# Supplied entries:
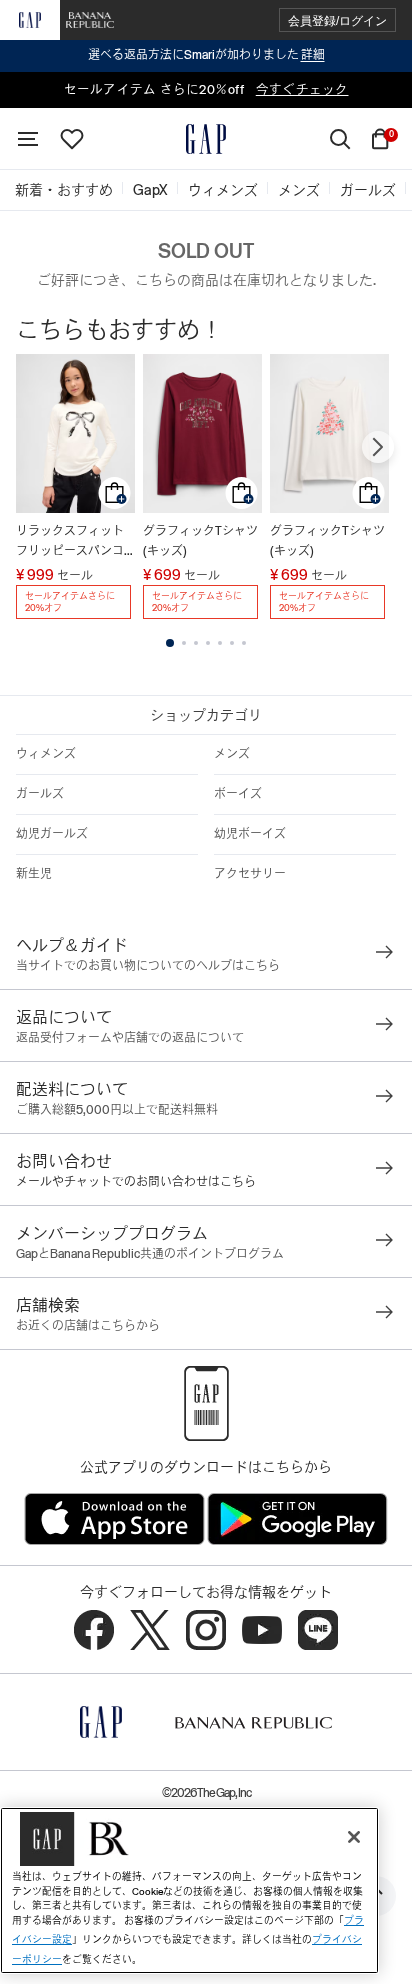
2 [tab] (184, 643)
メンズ (232, 754)
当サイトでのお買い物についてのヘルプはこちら (148, 966)
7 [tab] (244, 643)
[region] (189, 1890)
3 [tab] (196, 643)
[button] (337, 20)
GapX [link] (150, 190)
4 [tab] (208, 643)
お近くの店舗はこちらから (88, 1326)
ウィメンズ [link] (223, 190)
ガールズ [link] (368, 190)
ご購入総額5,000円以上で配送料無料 (117, 1110)
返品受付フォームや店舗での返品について (130, 1038)
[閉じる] (354, 1837)
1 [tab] (170, 643)
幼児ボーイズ (250, 834)
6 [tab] (232, 643)
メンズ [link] (299, 190)
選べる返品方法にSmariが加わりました (206, 55)
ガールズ (40, 794)
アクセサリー (250, 874)
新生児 (34, 874)
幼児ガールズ (52, 834)
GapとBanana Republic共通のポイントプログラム (150, 1254)
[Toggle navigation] (28, 139)
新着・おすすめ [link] (64, 190)
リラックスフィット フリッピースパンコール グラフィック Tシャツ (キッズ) (75, 542)
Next (378, 447)
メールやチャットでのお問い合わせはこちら (136, 1182)
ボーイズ (238, 794)
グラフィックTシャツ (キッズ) (200, 541)
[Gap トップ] (206, 139)
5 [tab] (220, 643)
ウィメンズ (46, 754)
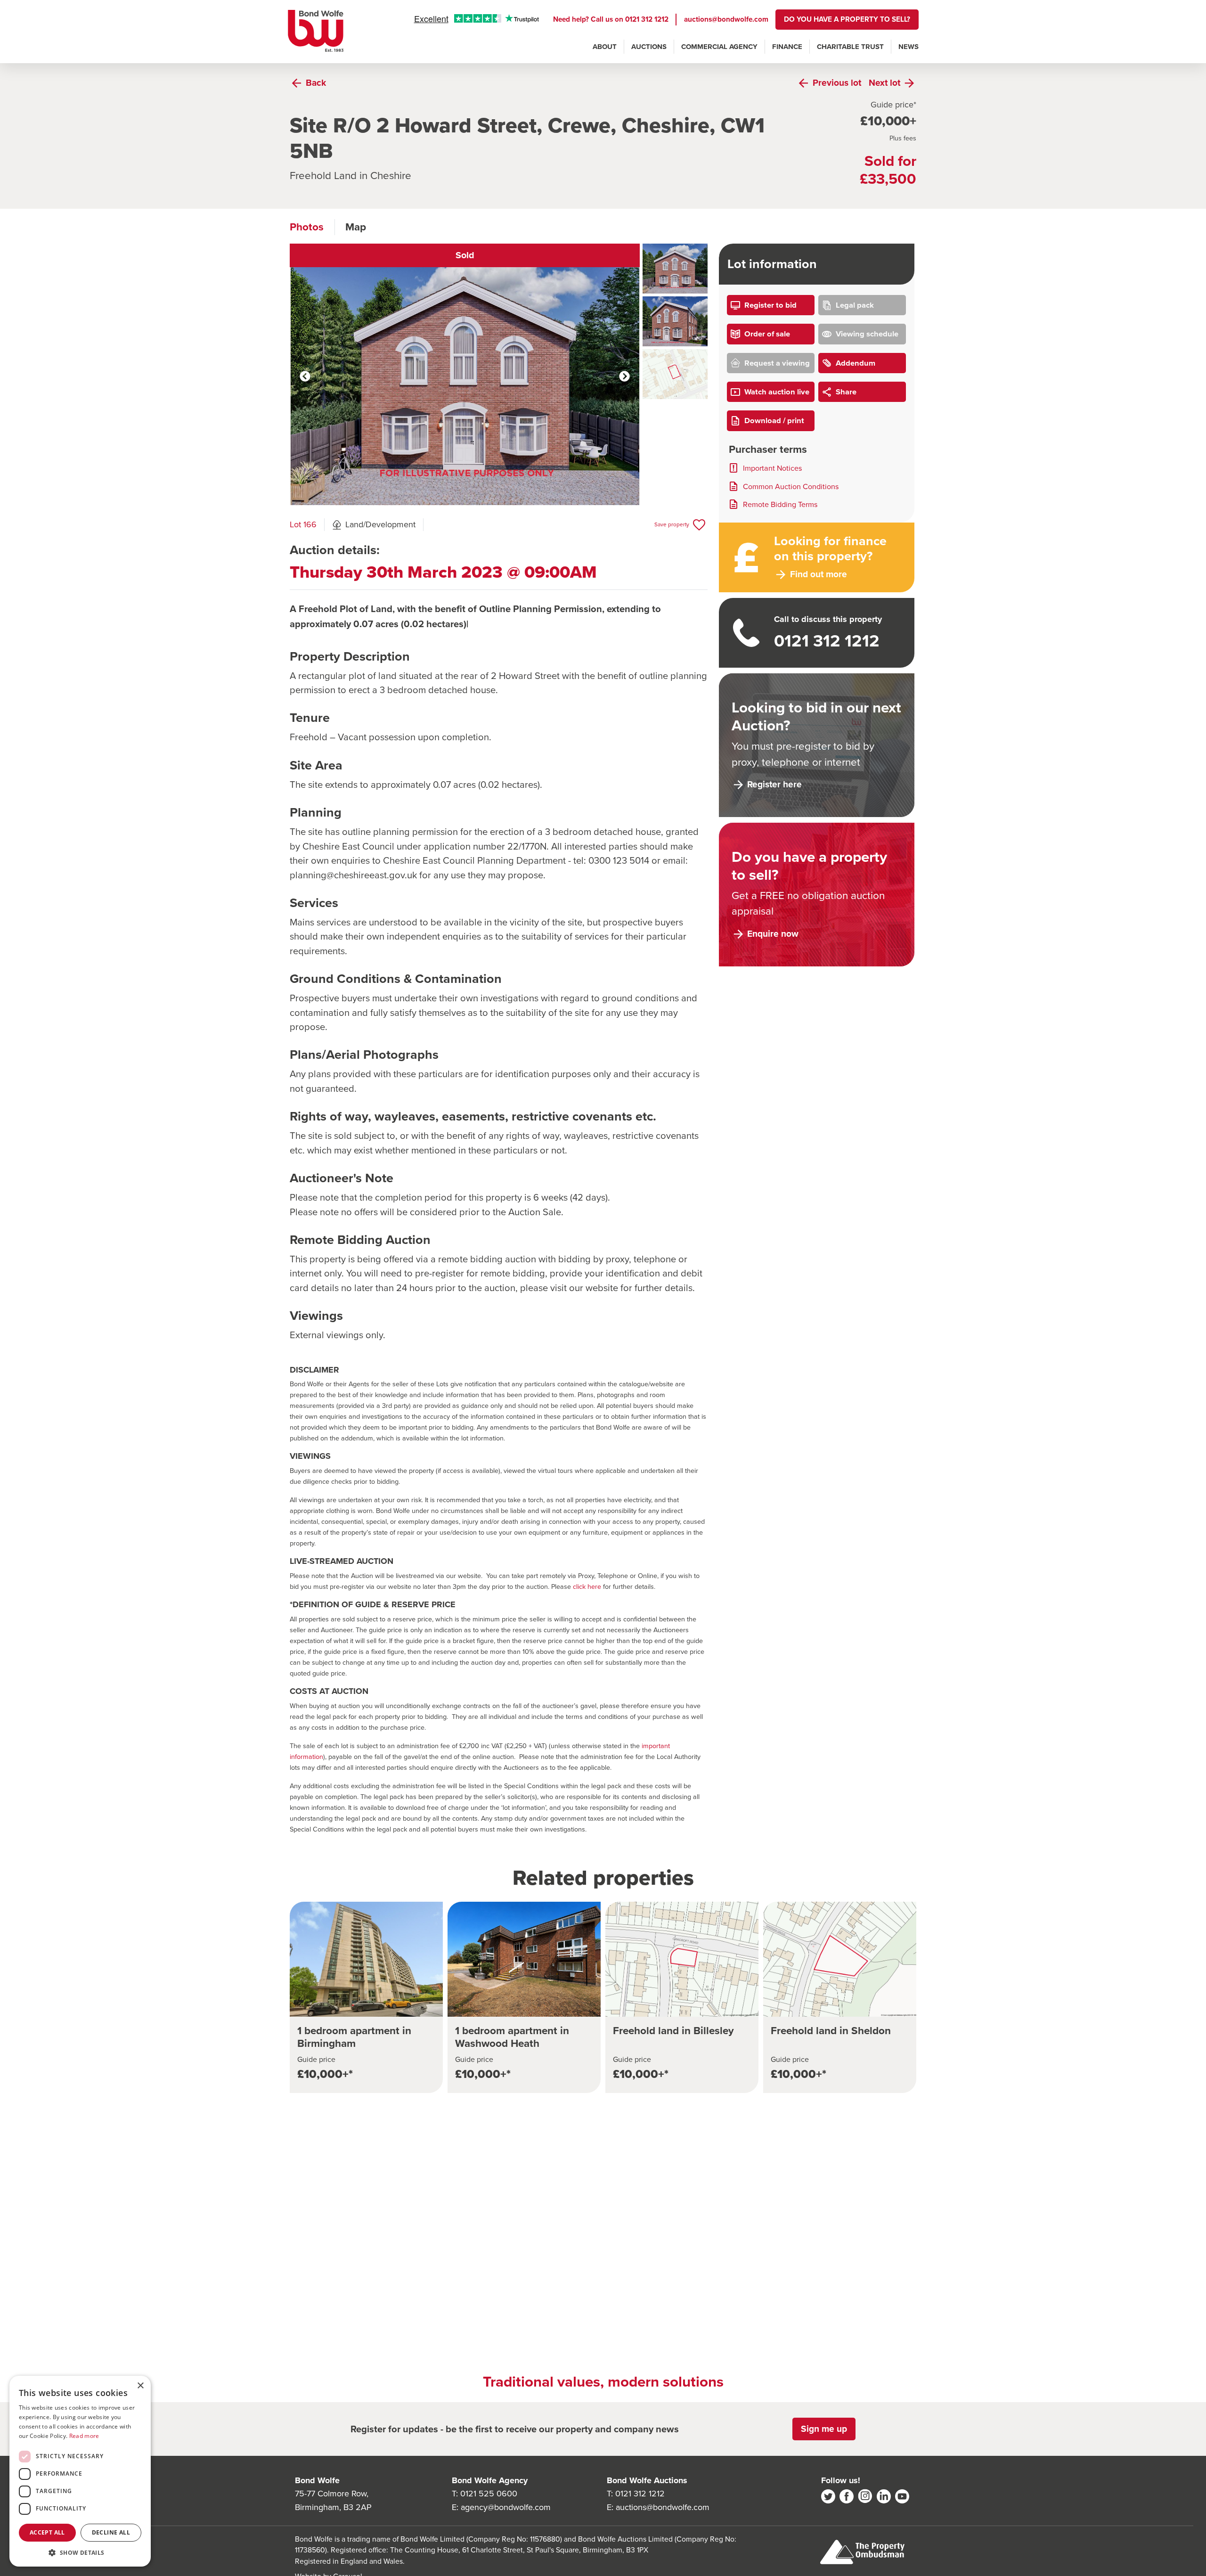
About (605, 46)
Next (624, 376)
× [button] (140, 2385)
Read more (84, 2436)
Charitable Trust (850, 46)
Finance (787, 46)
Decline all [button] (111, 2532)
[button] (80, 2552)
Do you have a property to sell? (847, 19)
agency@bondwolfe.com (506, 2507)
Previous (305, 376)
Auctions (649, 46)
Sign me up (824, 2429)
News (908, 46)
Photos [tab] (307, 227)
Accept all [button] (47, 2532)
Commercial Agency (719, 46)
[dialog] (80, 2471)
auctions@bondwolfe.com (726, 19)
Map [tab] (355, 227)
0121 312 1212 (646, 19)
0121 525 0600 (488, 2493)
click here (587, 1586)
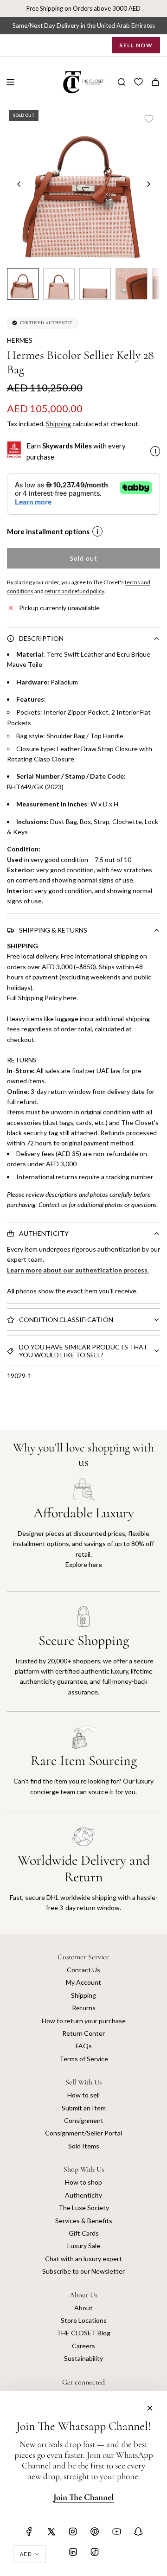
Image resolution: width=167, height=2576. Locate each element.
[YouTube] (116, 2531)
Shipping (58, 424)
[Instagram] (73, 2531)
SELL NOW (136, 45)
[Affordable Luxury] (83, 1534)
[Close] (150, 2408)
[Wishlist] (138, 82)
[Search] (121, 82)
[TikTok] (94, 2552)
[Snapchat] (138, 2531)
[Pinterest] (94, 2531)
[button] (19, 184)
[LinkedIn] (73, 2552)
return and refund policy (74, 591)
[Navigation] (10, 82)
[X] (51, 2531)
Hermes (19, 340)
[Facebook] (29, 2531)
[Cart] (155, 82)
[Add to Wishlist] (149, 119)
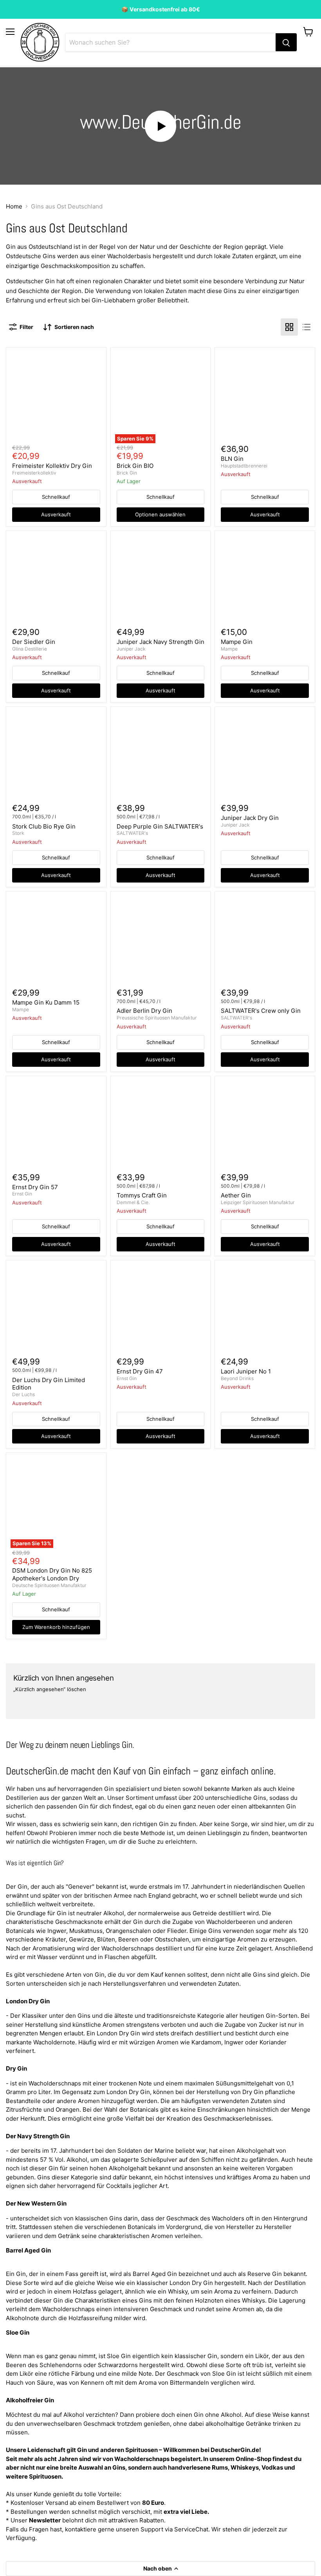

# Instructions for the task:
Print only the lines running from the one containing "[Search] (121, 82)" to the end of the data above, exactly; include no pictures.

# Exercise solution:
[Search] (121, 82)
[TikTok] (94, 2552)
[Snapchat] (138, 2531)
[Pinterest] (94, 2531)
[button] (19, 184)
[LinkedIn] (73, 2552)
return and refund policy (74, 591)
[Navigation] (10, 82)
[X] (51, 2531)
Hermes (19, 340)
[Facebook] (29, 2531)
[Cart] (155, 82)
[Add to Wishlist] (149, 119)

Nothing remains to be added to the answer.